How to comment a string in restructured text?

I came across this thread, looking for a more defined way to place comments in restructuredtext. Personally, I also of course don't like the one-liner .. this is a comment. To keep comments searchable and recognizable, I propose to consider using

.. only:: comment

    This is a comment

As documented (http://www.sphinx-doc.org/en/master/usage/restructuredtext/directives.html): "Undefined tags are false", such as comment.

Alternatively, one could write an extension in the style of todo, allowing syntax, such as

.. comment::
    This is a comment

Doing so without such extension of course gives error messages from the builder. But with such extension, just like todo, it would be possible to extract a list of comments from a document.

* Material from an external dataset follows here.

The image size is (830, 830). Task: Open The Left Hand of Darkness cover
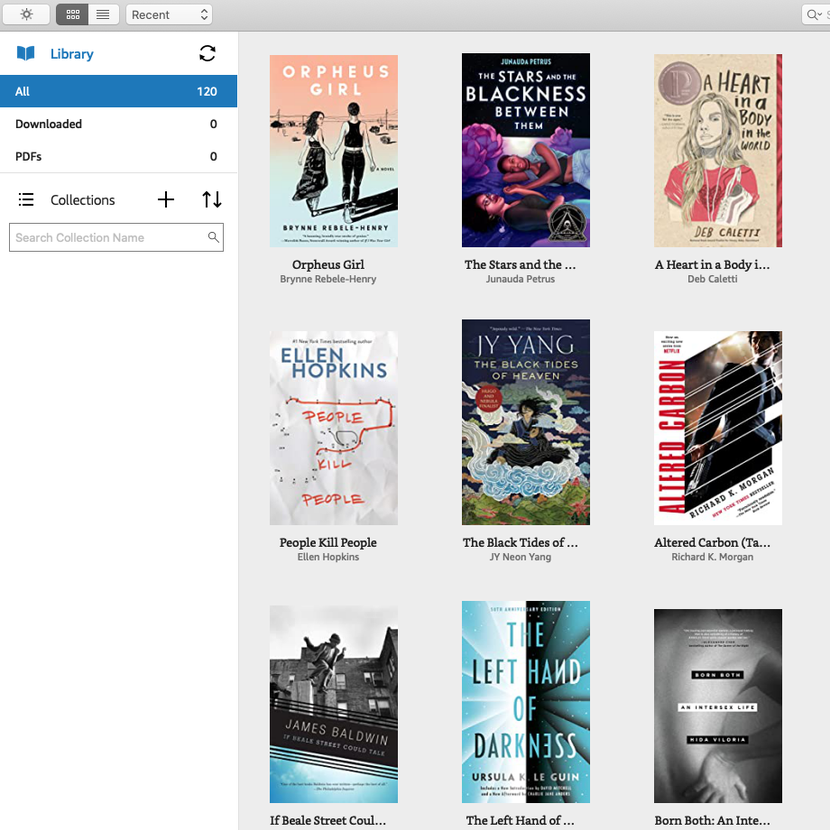[525, 701]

Please forgive this duplicative answer cos I'm trying to help RST newbies like me. My answer shows the CONTEXT of a comment.

I naively tried marking a line in my RST document using the answer above, DO NOT DO THIS:

    Lorem ipsum dolor sit amet, consectetur adipiscing elit.
    .. Hi everyone this line will never be seen
    Sed do eiusmod tempor incididunt ut labore et dolore magna aliqua.

Sphinx (or other RST formatter) will not complain, but "hi everyone" will appear in the output. Instead place a blank line before and after your comment like this:

    Lorem ipsum dolor sit amet, consectetur adipiscing elit.

    .. 
        comment Hi everyone this line will never be seen

    Sed do eiusmod tempor incididunt ut labore et dolore magna aliqua.

But the downside of this is that the paragraph is ended then restarted, so you will have whitespace between.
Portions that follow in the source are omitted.